### Task
Work out how many lines of the records hold the string "Schlagende", and reply with that number alone.

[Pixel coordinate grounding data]
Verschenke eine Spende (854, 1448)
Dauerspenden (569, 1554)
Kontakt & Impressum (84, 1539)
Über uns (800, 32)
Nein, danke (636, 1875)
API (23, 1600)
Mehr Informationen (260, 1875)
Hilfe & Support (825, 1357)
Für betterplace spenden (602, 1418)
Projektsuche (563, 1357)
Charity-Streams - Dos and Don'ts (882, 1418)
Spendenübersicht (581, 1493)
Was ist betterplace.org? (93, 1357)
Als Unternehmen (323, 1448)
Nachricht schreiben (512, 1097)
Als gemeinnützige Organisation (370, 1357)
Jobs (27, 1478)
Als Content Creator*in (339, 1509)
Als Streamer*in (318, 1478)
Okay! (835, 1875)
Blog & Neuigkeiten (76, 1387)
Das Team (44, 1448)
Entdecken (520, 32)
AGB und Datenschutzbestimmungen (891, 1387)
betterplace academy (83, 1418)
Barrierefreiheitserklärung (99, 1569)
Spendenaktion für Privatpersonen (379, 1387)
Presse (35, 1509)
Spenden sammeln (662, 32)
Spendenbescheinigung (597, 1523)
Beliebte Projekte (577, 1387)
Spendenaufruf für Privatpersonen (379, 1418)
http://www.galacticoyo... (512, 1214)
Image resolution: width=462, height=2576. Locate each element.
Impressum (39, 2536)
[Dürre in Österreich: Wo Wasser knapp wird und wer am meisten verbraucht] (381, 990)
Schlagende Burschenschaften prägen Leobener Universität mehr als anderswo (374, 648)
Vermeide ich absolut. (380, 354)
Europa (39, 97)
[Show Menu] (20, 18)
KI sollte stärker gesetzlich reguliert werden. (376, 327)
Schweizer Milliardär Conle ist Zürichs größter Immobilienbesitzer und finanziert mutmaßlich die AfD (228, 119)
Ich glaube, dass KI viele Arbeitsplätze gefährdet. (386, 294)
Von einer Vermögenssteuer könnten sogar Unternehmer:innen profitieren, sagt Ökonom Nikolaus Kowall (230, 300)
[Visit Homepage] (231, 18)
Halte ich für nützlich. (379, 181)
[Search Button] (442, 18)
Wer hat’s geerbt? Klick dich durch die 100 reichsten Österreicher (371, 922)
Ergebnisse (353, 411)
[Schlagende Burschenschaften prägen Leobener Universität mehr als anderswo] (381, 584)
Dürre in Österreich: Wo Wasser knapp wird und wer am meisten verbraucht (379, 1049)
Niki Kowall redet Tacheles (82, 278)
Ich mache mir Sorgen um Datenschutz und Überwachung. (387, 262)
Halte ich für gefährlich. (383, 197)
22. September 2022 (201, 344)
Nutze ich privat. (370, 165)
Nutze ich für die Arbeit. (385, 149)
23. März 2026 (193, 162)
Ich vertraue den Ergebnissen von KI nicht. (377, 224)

### Task output
2